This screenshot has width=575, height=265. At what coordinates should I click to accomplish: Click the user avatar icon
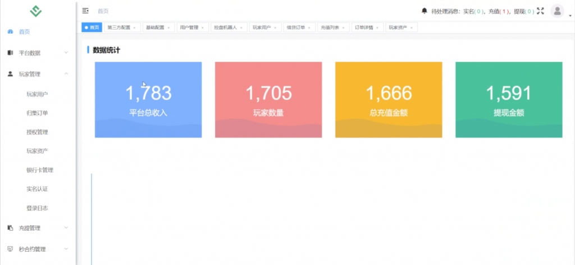556,11
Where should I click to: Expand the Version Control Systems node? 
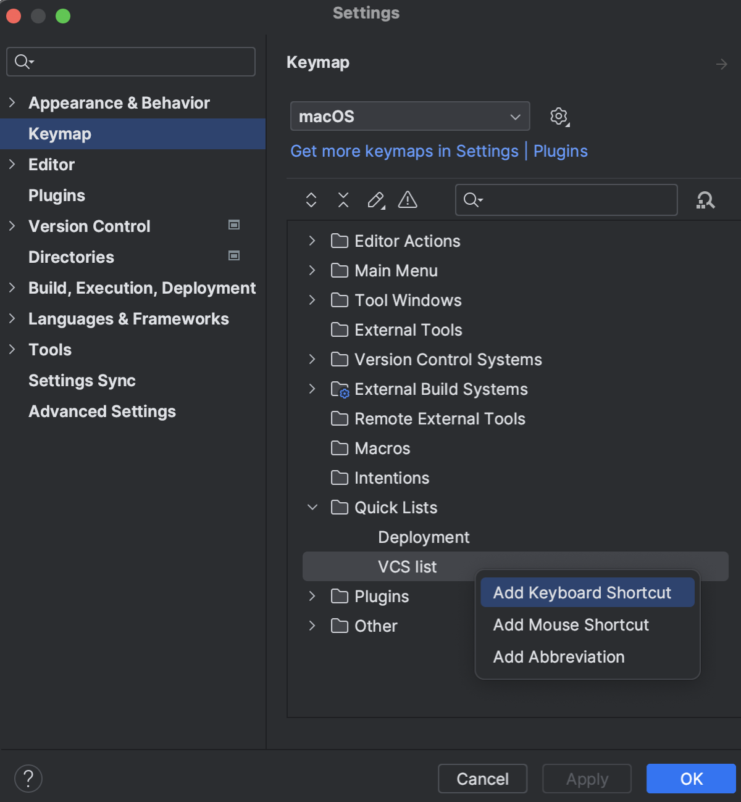pos(312,359)
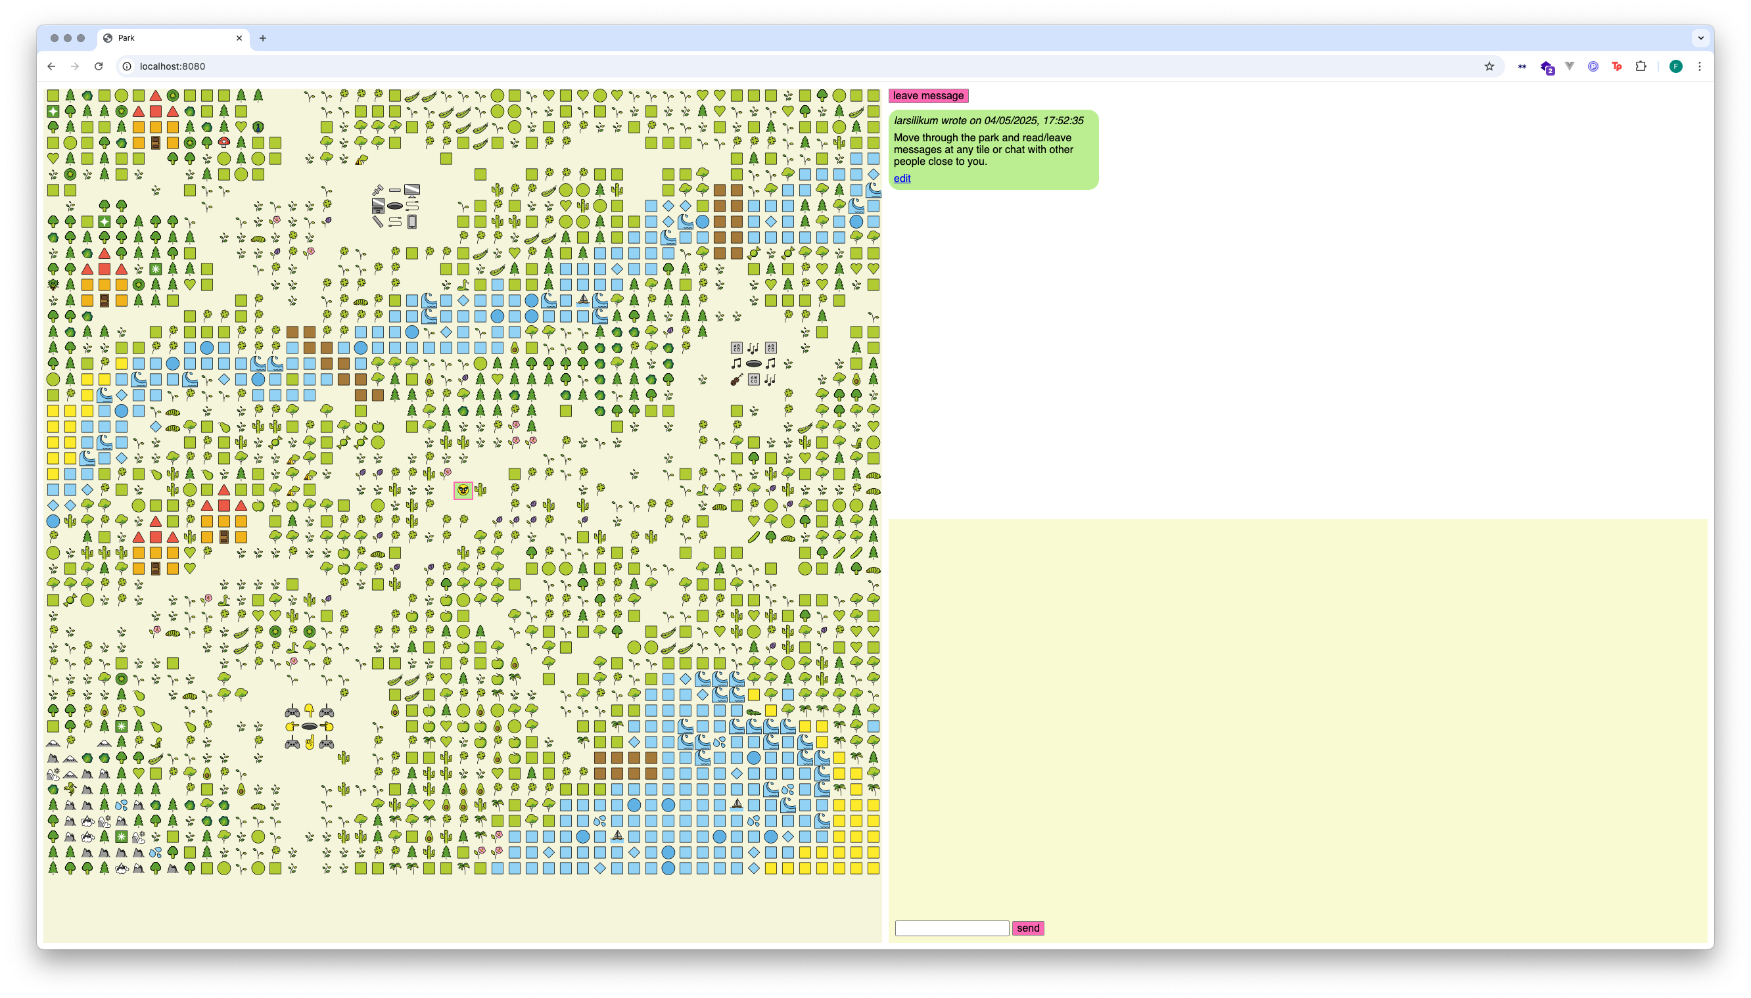The height and width of the screenshot is (998, 1751).
Task: Open a new browser tab with the plus button
Action: 263,38
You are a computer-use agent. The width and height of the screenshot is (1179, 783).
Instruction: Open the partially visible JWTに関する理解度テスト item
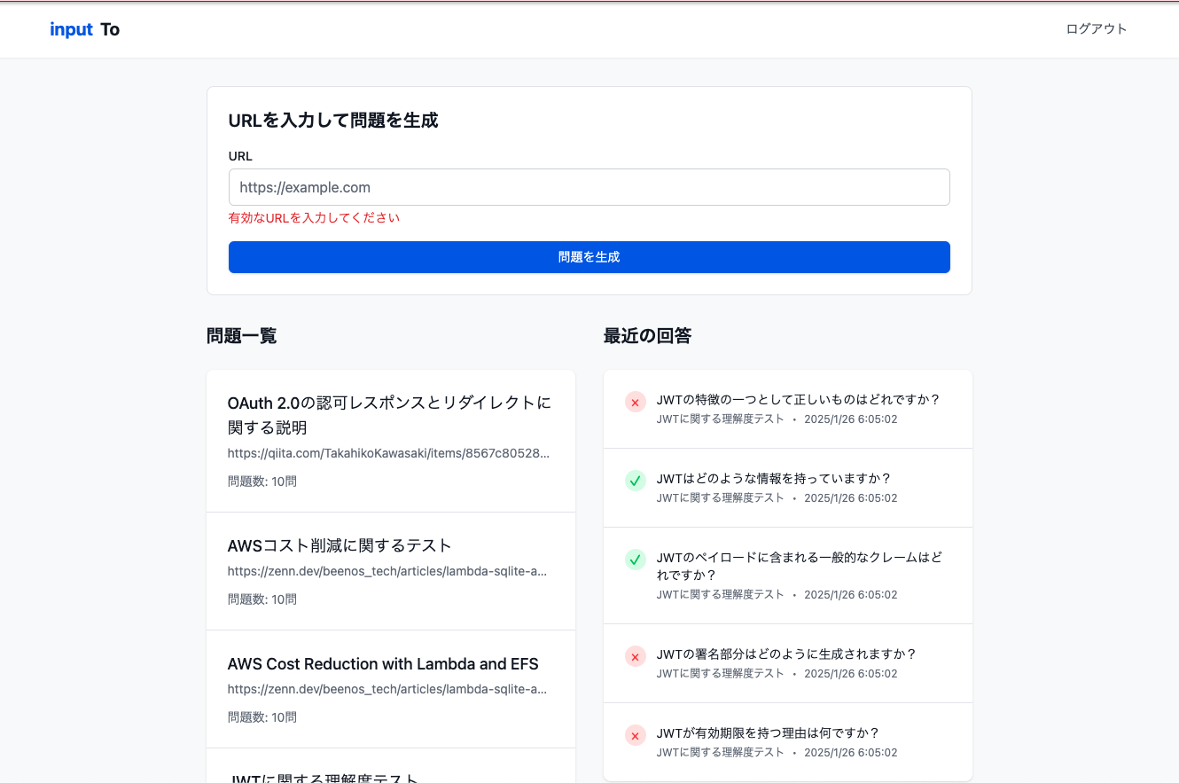323,777
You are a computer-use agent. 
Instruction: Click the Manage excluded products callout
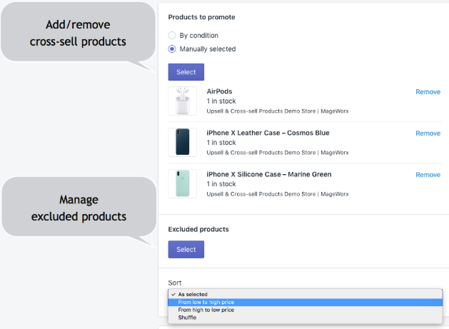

+-------+

**Task brief:**
Please give the lines from the one containing "Where should I" through the end of the records, inclusive, as a numbered list, skipping blank lines. Leave the pictures out of your answer.

**Answer to this task:**
1. Where should I click to: Expand the Version Control Systems node? 
2. pos(312,359)
3. The height and width of the screenshot is (998, 1751).
4. Task: Open a new browser tab with the plus button
5. Action: 263,38
6. You are a computer-use agent. The width and height of the screenshot is (1179, 783).
7. Instruction: Open the partially visible JWTに関する理解度テスト item
8. 323,777
9. You are a computer-use agent. 
10. Instruction: Click the Manage excluded products callout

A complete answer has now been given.